Résolution sur le souvenir de l'Holocauste, l'antisémitisme et le racisme
Suite aux questions orales posées par le parti socialiste mercredi 26 janvier 2005, le Parlement a adopté à une large majorité (617 voix pour, aucune voix contre et 10 abstentions) une résolution des groupes PPE-DE, PSE, ALDE, Verts/ALE et GUE/NGL sur le "souvenir de l'Holocauste, l'antisémitisme et le racisme".
Dans cette résolution, le Parlement considère que le 27 janvier 2005, date du 60e anniversaire de la libération du camp d'extermination créé par l'Allemagne nazie à Auschwitz-Birkenau, où une population totale de 1,5 million de Juifs, Roms, homsexuels, Polonais et autres prisonniers de nationalités diverses ont été assassinés, constitue une occasion importante pour les citoyens européens de rappeler et de condamner "l'horreur monstrueuse de la tragédie de l'Holocauste".

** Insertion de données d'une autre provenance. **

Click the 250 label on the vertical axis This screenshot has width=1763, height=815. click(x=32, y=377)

Le Parlement rend hommage à toutes les victimes des nazis et se déclare convaincu qu'une paix durable en Europe doit se fonder sur le souvenir de l'histoire du continent ; il rejette et condamne les idées révisionnistes et la négation de l'Holocauste, qui "sont scandaleuses et contraires à la vérité historique". Il fait également part de sa préoccupation, face à la montée des partis extrémistes et xénophobes et à l'accueil favorable de leurs idées dans une partie de l'opinion.

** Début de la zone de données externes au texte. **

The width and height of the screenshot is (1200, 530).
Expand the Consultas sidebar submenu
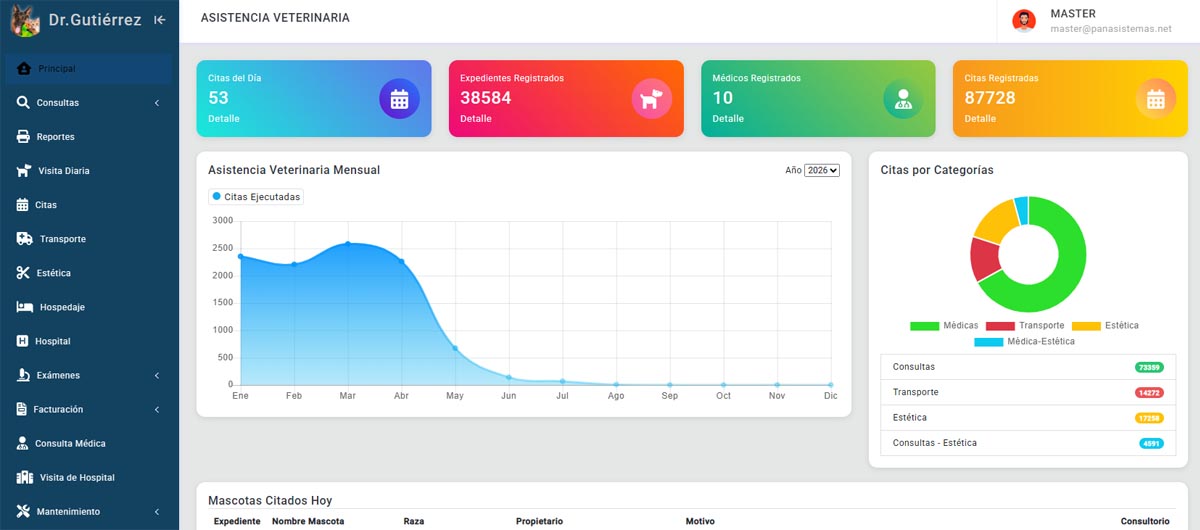click(x=90, y=103)
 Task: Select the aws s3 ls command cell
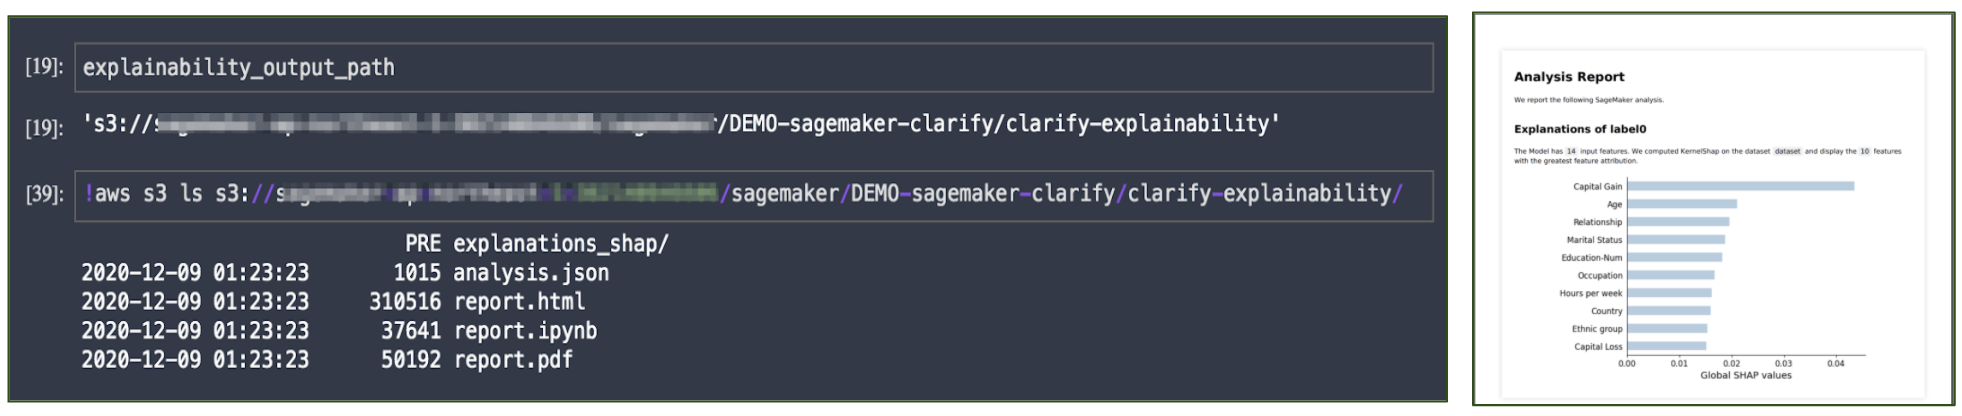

Le Parlement réaffirme sa conviction selon laquelle le souvenir et l'enseignement sont des éléments essentiels des efforts entrepris pour lutter contre l'intolérance, la discrimination et le racisme. Il estime qu'il convient d'encourager, notamment parmi les jeunes, l'information sur l'histoire et les enseignements à tirer du passé, par exemple en proclamant le 27 janvier Journée européenne de commémoration de l'Holocauste sur tout le territoire de l'UE. Pour le Parlement , l'Europe ne doit pas oublier sa propre histoire et le fait que les camps de concentration et d'extermination construits par les nazis font partie des épisodes les plus honteux et les plus douloureux de l'histoire du continent. C'est également l'occasion, pour le Parlement d'aborder la montée préoccupante de l'antisémitisme et, plus particulièrement, des incidents racistes en Europe et d'élargir ses préoccupations à la persécution de personnes fondée sur la race ou l'origine ethnique, la religion, les convictions politiques la catégorie sociale ou l'orientation sexuelle.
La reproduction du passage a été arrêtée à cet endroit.